1 Long Table to Wide Table

Go to the RMD, R, PDF, or HTML version of this file. Go back to fan’s REconTools research support package, R4Econ examples page, PkgTestR packaging guide, or Stat4Econ course page.

Using the pivot_wider function in tidyr to reshape panel or other data structures

1.1 Compute Wide Table Cumulative Student Attendance based on Long Table Roster

There are \(N\) students in class, but only a subset of them attend class each day. If student \(id_i\) is in class on day \(Q\), the teacher records on a sheet the date and the student ID. So if the student has been in class 10 times, the teacher has ten rows of recorded data for the student with two columns: column one is the student ID, and column two is the date on which the student was in class.

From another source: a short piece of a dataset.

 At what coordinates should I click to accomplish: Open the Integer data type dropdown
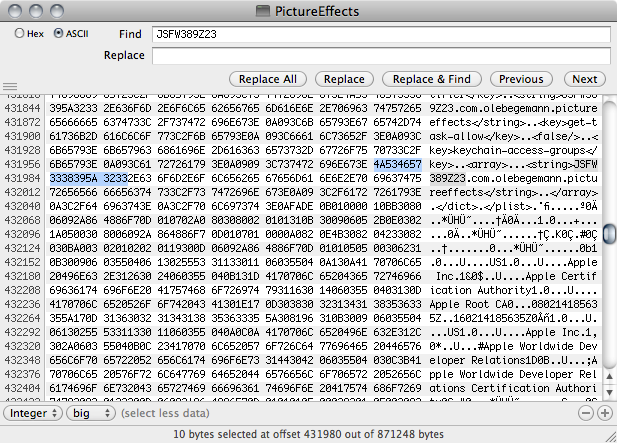[x=34, y=412]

Suppose there were 50 students, who on average attended exactly 10 classes each during the semester, this means we have \(10 \cdot 50\) rows of data, with differing numbers of rows for each student. This is shown as df_panel_attend_date generated below.

Now we want to generate a new dataframe, where each row is a date, and each column is a student. The values in the new dataframe shows, at the \(Q^{th}\) day (row), how many classes student \(i\) has attended so far. The following results is also in a REconTools Function. This is shown as df_attend_cumu_by_day generated below.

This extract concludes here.